Jude wakes Willem in the middle of the night asking for a ride to his doctor, Andy, saying he has had an “accident.” In the cab, Willem realizes Jude is holding a towel covered in blood to his arm. After seeing Jude, Andy tells Willem that he suspects Jude has attempted suicide, though Jude denies it. Willem has known that Jude regularly cuts himself since their college years, but when he tries to talk to Jude about it, Jude shuts down, so Willem has come to realize that continued friendship with Jude is conditional upon ignoring this self-harm. He tries to begin a conversation about the possible suicide attempt the next day back at the apartment, but Jude will not discuss it. He will not even agree to cancel the party they have planned to host that evening.

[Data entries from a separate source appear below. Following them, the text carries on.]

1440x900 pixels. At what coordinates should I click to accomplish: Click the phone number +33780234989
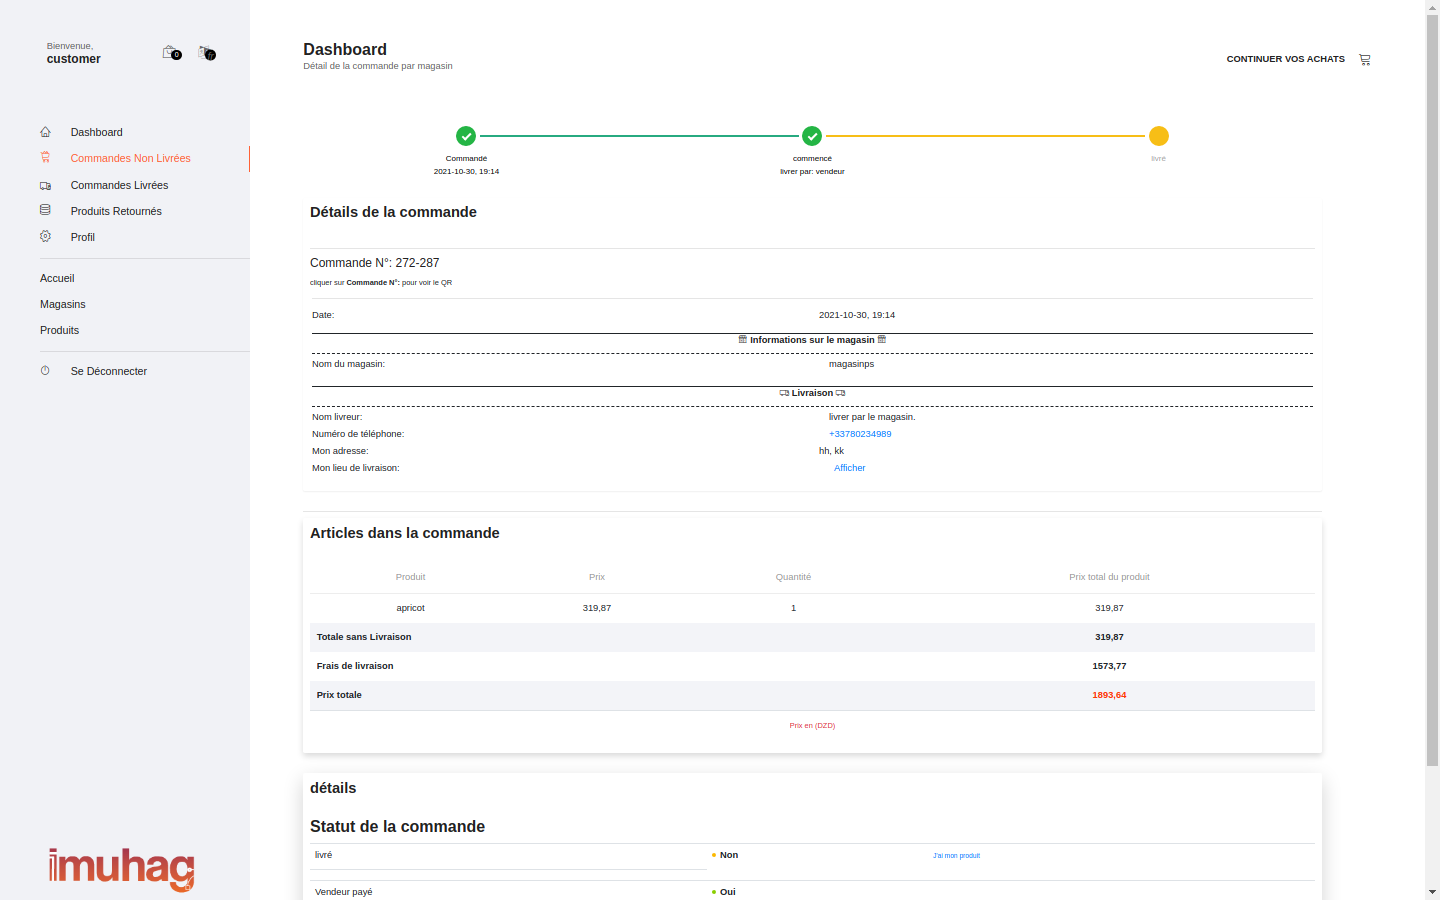click(860, 434)
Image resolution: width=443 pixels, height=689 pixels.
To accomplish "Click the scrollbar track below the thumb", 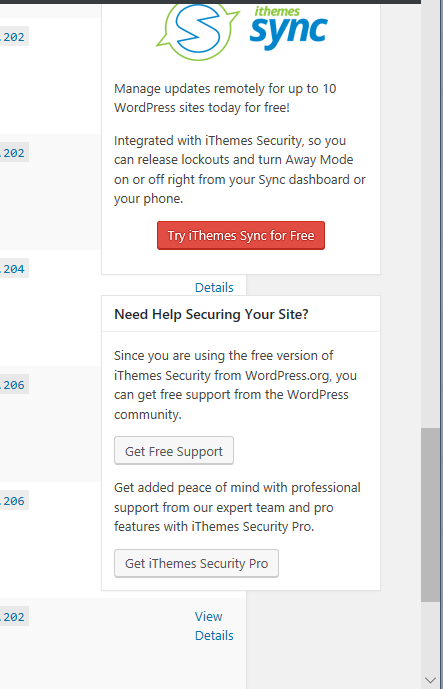I will tap(430, 636).
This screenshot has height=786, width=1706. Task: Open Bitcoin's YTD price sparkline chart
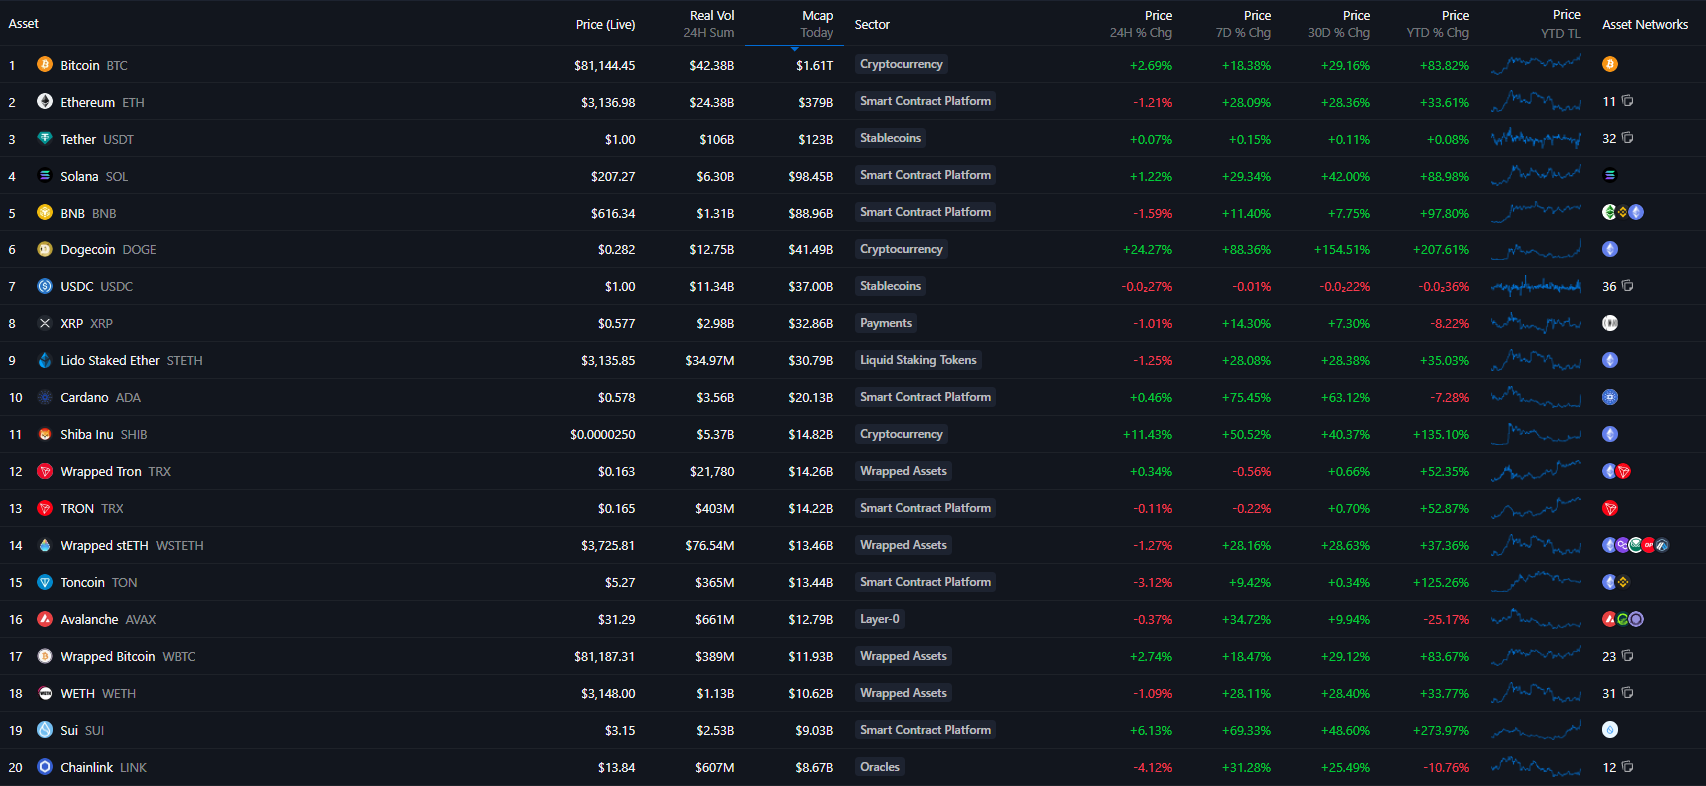tap(1535, 65)
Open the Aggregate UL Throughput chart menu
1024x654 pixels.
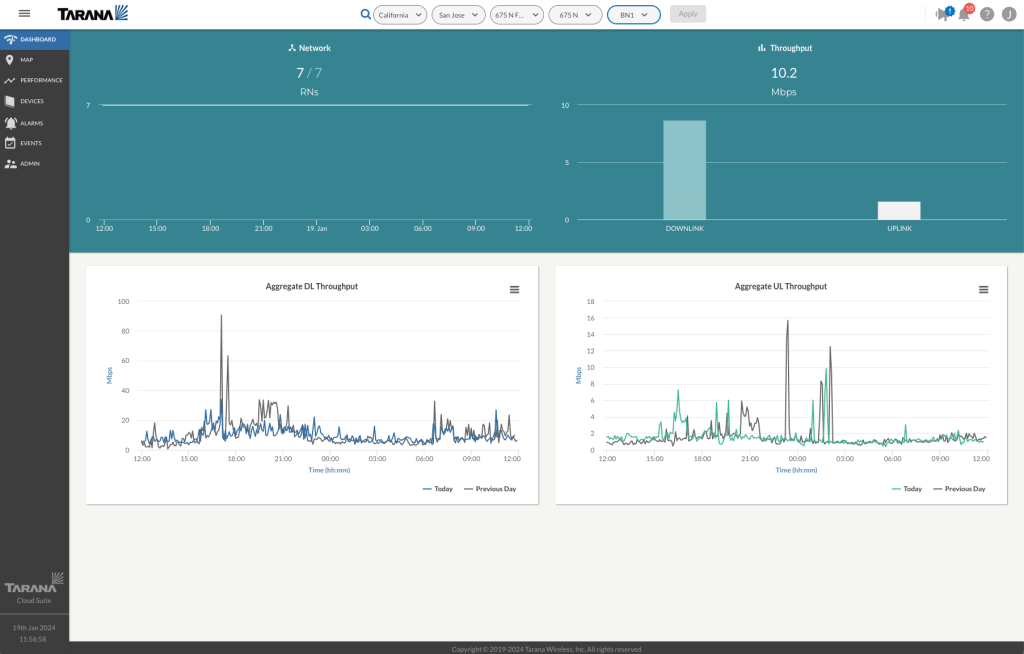[983, 290]
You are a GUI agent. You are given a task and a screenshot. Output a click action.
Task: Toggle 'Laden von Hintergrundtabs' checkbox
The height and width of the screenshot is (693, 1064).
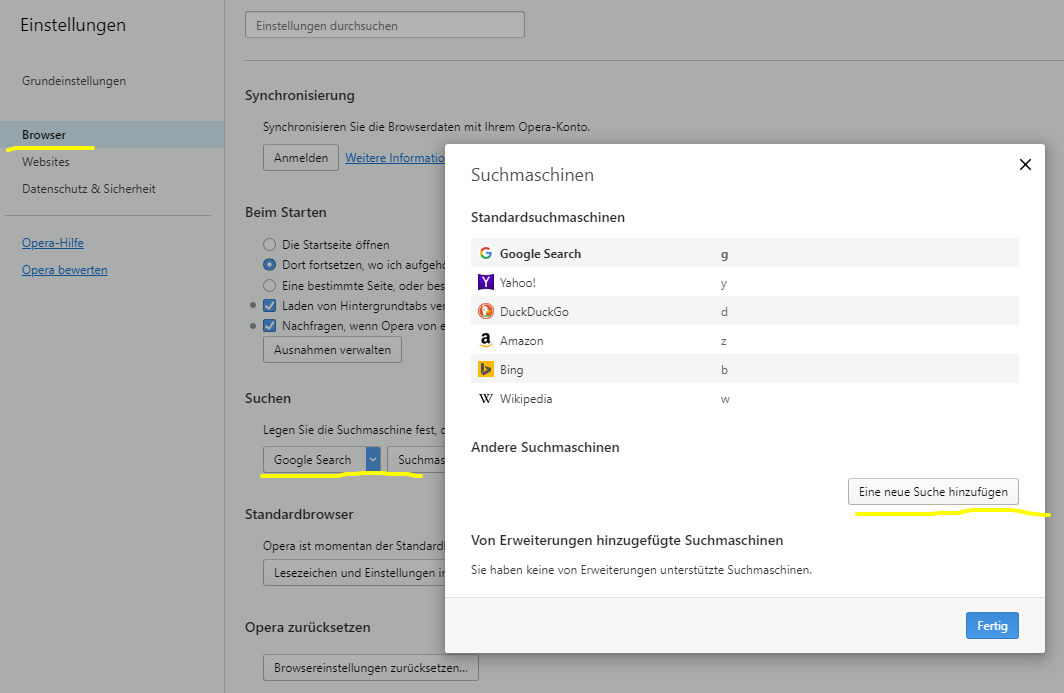click(x=269, y=305)
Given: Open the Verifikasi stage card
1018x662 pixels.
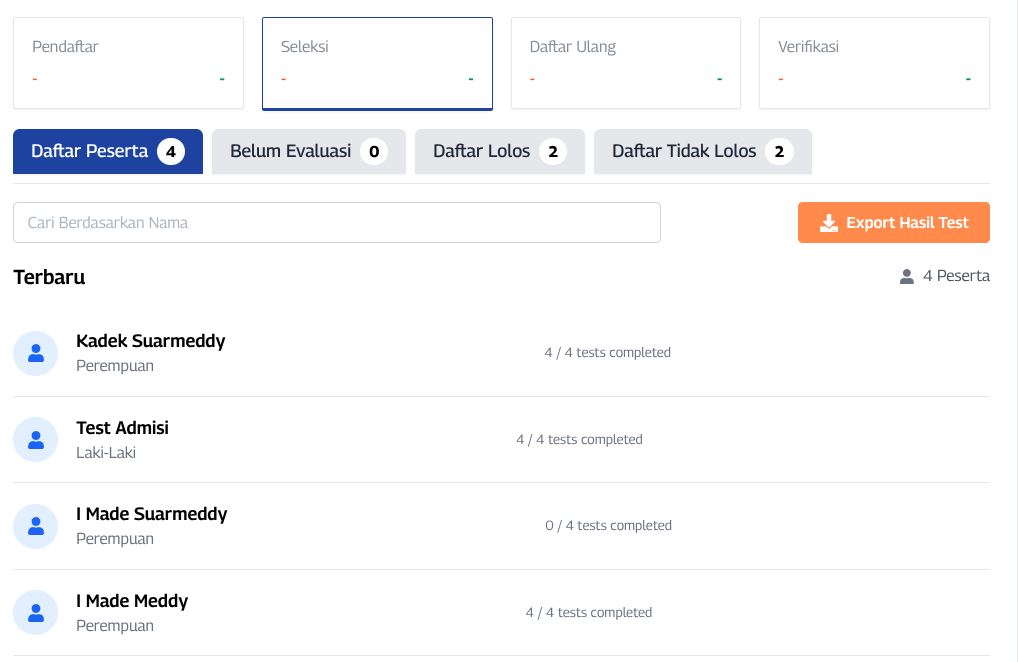Looking at the screenshot, I should click(874, 63).
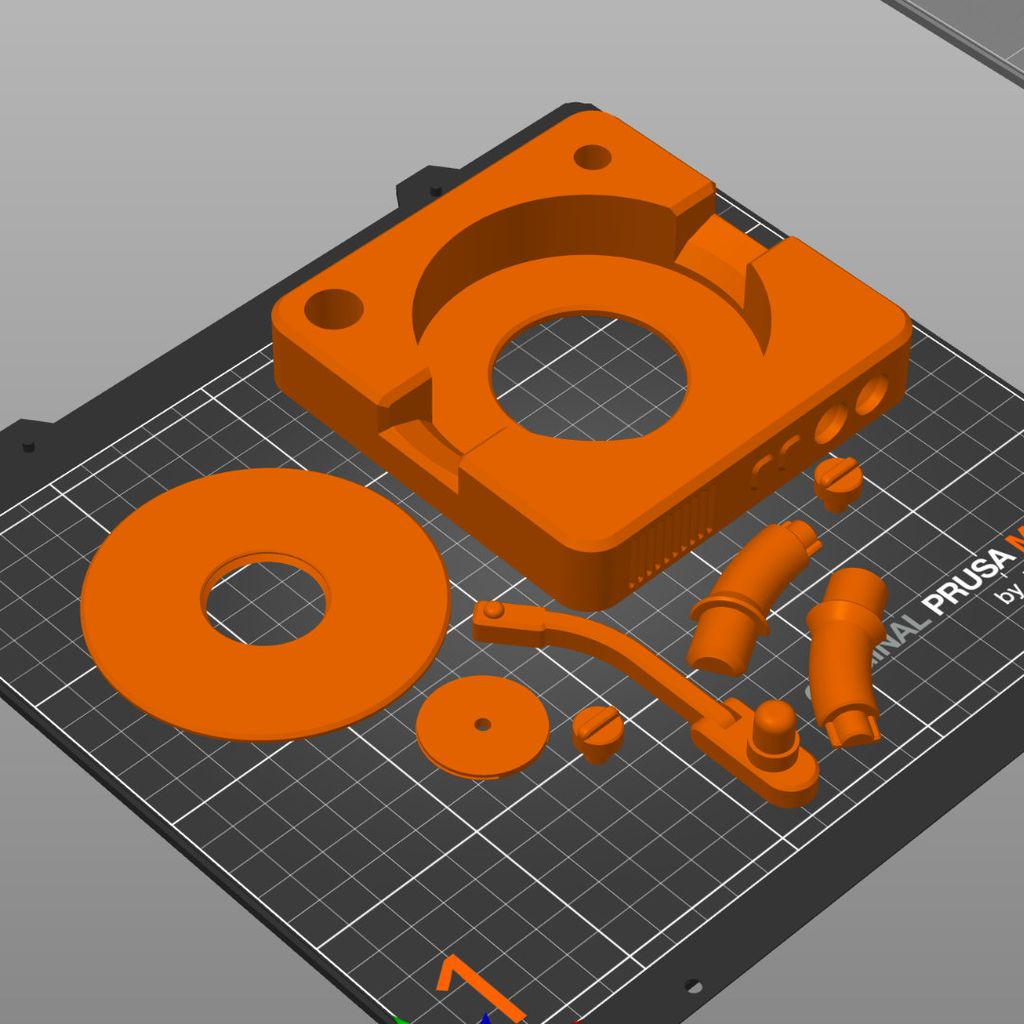Screen dimensions: 1024x1024
Task: Deselect by clicking empty gray background
Action: pyautogui.click(x=150, y=150)
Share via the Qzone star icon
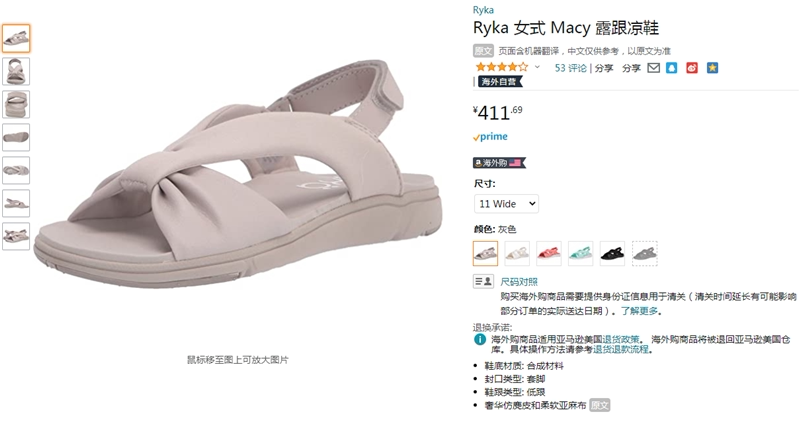 (712, 68)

JB and Malcolm arrive before the other party guests, and the four go to the roof so JB can smoke, realizing only belatedly that neither Jude nor Willem has brought the key to the stairwell and they are stuck on the roof. Jude proposes that the other men lower him down to the fire escape so he can break in through his bedroom window. Although Willem strenuously objects, not wanting to risk any further possible injury to Jude, they have no other option because Jude has rigged his window lock in a particular way that only he knows how to handle. The difficult process of breaking in seems to draw Willem and Jude back together, reconciling them after Willem’s uncomfortable attempt at conversation earlier that day.
Chapters 2 and 3 of Part 1 continue to offer up several thematic red herrings that first-time readers probably assume will be pivotal for the rest of the novel. The tragedies in Willem’s past, for instance, seem significant, as do themes of racial and sexual identity formation as seen through Malcolm’s struggles. Much like the class differences raised in Chapter 1, however, these themes will quickly pale in comparison to the novel’s overwhelming preoccupation with Jude, which Chapter 3 begins to hint at and move toward. Malcolm’s discomfort with his own racial identity and lack of confidence in his own sexuality could easily be the focus of a novel, but this novel introduces them here only to lure the reader into the sense that this story will be much like other coming-of-age New York-based novels before turning the story in a completely different direction beginning in Part 2. Going forward, readers will see that topics like racial and sexual identity are not unimportant to Yanagihara but that this story is primarily concerned with a person who comes from exceptional suffering rather than a person who faces common identity conundrums.
While Chapter 2’s focus on JB’s art provides several more indicators of his privilege, such as his ability to rent out New York City art studio space in addition to his apartment, it also reveals the love for his friends that often goes unspoken. After struggling to find artistic inspiration for years, he finds it in images of his three closest friends. He paints them the way he sees them, each one bathed in an almost magical-looking light. Even as his world expands in the coming chapters as he grows more and more successful, he maintains this artistic focus, making a career out of rendering his friends’ candid moments in loving hues. The paintings reveal his steadfast love for each of them even when his words tell a different story.